La noticia que vaticinara Ángel Ribadavia sobre su persona no pudo ser más desconcertante. Llegó el miércoles siguiente: el diplomático había sufrido un accidente de caza. Torres no sabía de los intereses cinegéticos del gallego, y no estaba versado en este arte, por lo que no conocía bien las temporadas de caza, menos las inglesas.

—Desde primeros de octubre es temporada del faisán. Un descuido —dijo ese mismo miércoles, cuando Torres fue a visitarle al hospital—. Una demostración más de que no se debe ir de caza si se ha trasnochado en exceso.

Se había disparado en una pierna, dañándose el muslo de cierta seriedad. Lo extraño era que no se trataba de una herida de posta, propia para cazar esa ave, sino de una bala. Se encontraba ahora postrado, y por varios meses; el proyectil había rozado el hueso.

—Y mire usted qué fatalidad. Este mediodía mismo, mientras los buenos doctores remendaban este desaguisado, me llega una carta de Madrid, reclamándome para allá. Una carta de puño y letra del Marqués de la Vega de Armijo, en persona… el señor ministro de estado.

—Oh…

—Me va a ser imposible ir, creo que me esperan varias semanas de reposo.

Una enfermera muy fea, que junto a Torres y Ladrón era la única presente en la habitación de Ribadavia, miró extrañada mientras mullía con rudeza la almohada, al ver como todos la miraban inquisitivos; claro, estaban hablando en español.

—Está usted loco —dijo Torres, y con un gesto pidió a la enfermera que los dejara.

—Creo que haré más falta aquí que allí.

—Vaya un disparate, podría… cuando se reponga tendrá…

—No hay crisis que dure dos meses, Leonardo, y de haberla, mejor estar fuera de esta ciudad para entonces.

Torres se encogió de hombros, abrumado por la tozudez y los extraños recursos que una vez más exhibía el diplomático.

—Dejemos mi pierna, que se curará sola. Acabo de recibir otra carta, mucho más interesante para nosotros.

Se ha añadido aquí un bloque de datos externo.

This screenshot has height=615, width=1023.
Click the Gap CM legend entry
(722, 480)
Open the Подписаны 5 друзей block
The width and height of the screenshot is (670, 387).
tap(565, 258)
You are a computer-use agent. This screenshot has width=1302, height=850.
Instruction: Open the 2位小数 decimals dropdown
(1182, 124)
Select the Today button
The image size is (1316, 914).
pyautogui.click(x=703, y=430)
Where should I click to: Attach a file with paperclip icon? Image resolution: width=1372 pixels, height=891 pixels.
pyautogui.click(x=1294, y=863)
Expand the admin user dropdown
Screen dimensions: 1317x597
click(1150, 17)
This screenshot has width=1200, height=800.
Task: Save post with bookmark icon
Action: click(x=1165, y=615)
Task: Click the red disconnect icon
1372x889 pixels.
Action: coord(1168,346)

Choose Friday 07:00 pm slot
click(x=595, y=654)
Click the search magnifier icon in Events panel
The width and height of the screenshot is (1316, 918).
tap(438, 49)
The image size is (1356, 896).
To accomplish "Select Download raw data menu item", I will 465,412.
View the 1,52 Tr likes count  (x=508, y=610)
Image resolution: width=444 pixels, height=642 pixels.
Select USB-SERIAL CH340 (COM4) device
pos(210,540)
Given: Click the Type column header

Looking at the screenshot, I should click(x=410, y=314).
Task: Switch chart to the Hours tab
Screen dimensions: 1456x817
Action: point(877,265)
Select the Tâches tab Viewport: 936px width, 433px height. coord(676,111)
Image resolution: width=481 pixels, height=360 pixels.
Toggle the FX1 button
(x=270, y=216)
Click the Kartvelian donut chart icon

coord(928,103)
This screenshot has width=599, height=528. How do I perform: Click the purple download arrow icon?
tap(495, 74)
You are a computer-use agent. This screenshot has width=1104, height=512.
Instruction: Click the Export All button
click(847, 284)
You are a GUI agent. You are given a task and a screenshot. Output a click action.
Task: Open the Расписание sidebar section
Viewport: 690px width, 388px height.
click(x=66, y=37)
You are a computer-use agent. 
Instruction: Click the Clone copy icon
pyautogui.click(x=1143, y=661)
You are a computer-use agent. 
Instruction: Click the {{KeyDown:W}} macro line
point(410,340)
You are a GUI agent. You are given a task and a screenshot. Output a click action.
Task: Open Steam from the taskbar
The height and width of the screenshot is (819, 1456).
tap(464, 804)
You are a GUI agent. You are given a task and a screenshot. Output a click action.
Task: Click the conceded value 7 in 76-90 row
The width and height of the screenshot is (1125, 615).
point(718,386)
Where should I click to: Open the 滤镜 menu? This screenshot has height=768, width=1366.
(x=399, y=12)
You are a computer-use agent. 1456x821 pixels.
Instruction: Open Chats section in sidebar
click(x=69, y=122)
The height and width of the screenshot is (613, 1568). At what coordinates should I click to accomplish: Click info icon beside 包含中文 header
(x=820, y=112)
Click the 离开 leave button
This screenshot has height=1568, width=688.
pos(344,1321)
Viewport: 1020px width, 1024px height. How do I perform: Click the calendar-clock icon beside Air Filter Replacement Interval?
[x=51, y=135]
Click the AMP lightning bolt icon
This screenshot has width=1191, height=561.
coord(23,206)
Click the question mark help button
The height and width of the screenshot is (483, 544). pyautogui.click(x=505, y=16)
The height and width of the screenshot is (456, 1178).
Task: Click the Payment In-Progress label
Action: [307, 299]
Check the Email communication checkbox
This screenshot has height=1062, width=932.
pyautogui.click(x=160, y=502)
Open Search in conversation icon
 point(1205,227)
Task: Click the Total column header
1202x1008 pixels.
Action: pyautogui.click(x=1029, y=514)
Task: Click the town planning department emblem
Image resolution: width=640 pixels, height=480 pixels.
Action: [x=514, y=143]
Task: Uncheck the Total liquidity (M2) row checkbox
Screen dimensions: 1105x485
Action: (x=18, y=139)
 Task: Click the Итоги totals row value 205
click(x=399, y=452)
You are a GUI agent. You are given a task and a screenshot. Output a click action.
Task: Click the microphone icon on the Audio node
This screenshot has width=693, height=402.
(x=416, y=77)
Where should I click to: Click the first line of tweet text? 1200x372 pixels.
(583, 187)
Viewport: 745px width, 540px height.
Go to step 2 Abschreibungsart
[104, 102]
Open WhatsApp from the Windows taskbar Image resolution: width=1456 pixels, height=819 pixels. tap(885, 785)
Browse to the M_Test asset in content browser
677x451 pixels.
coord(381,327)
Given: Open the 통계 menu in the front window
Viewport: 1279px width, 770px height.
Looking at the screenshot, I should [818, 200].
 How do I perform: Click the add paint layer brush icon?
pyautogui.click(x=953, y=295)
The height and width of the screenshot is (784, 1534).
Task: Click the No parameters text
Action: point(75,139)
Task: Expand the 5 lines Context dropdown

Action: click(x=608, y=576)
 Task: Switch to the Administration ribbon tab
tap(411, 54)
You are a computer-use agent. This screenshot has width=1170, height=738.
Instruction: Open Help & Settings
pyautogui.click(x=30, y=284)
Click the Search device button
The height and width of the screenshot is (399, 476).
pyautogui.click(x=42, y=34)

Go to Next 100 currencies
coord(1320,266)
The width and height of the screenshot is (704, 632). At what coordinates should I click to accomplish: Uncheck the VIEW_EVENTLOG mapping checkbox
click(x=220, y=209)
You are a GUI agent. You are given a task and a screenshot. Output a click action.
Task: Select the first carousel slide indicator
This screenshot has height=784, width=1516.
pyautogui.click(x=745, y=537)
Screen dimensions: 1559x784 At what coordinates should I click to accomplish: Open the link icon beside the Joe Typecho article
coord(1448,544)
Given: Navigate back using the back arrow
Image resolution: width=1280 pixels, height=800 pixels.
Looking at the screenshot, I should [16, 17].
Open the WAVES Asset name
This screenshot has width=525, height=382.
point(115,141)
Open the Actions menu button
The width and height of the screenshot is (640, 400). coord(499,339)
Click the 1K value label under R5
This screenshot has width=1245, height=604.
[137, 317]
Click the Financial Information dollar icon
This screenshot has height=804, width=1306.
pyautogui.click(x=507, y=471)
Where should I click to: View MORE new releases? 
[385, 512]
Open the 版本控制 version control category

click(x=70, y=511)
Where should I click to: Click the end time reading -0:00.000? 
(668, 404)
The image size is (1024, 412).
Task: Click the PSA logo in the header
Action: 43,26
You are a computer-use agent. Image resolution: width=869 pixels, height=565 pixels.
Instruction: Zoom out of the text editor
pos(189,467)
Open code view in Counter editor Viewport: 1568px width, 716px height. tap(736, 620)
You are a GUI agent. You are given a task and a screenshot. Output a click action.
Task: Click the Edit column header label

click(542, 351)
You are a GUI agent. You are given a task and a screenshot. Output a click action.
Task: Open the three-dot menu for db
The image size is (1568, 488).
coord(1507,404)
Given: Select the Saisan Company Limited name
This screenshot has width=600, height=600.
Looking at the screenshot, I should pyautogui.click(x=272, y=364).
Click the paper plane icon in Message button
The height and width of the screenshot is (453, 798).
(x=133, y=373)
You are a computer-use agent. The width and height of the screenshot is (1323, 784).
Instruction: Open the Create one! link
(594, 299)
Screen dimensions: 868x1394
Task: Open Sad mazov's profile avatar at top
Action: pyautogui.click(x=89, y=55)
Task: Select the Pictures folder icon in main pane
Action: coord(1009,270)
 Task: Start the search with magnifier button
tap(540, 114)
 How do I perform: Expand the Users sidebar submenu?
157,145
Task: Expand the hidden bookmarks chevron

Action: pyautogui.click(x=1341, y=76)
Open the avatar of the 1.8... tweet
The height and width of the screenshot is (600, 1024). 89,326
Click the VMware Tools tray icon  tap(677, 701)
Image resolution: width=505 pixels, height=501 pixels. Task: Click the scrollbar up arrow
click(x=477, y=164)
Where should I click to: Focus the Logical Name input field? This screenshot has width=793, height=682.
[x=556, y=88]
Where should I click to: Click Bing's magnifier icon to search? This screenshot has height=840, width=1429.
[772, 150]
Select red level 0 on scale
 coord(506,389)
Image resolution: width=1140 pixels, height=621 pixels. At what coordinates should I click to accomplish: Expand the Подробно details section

Juanillo, haz el favor.

Ladrón tendió a Torres un papel arrugado, garabateado por una letra infame de más infame ortografía. Apenas podía entender nada, pero una frase brillaba más que ninguna a ojos de mi amigo.

La señora del seño Torres está mu bien.

To esto hes mu bonico.

Que gusto da comer aquí.

—¿Qué es esto?

—Carta de Martínez, ha visto a su señora y se encuentra muy bien.

—Se fue hace… cuatro días.

—Menos le hacen falta a ese pájaro para dar la vuelta al mundo. —Cierto, en cuatro días había tiempo de sobra para llegar de Londres a Portolín, si se sabe cómo ir. Otro asunto era cómo podía haber llegado esa carta de vuelta.

—¿Cómo ha recibido…?

—Vino un muchacho con la carta en mano. Martínez es un hombre de recursos, e hizo bien en no fiarse en el servicio de correos. —Por más explicaciones se palmeó la pierna herida, haciendo muecas de dolor—. No cabe duda de que es un mensaje suyo. Nadie es capaz de torturar el español como él.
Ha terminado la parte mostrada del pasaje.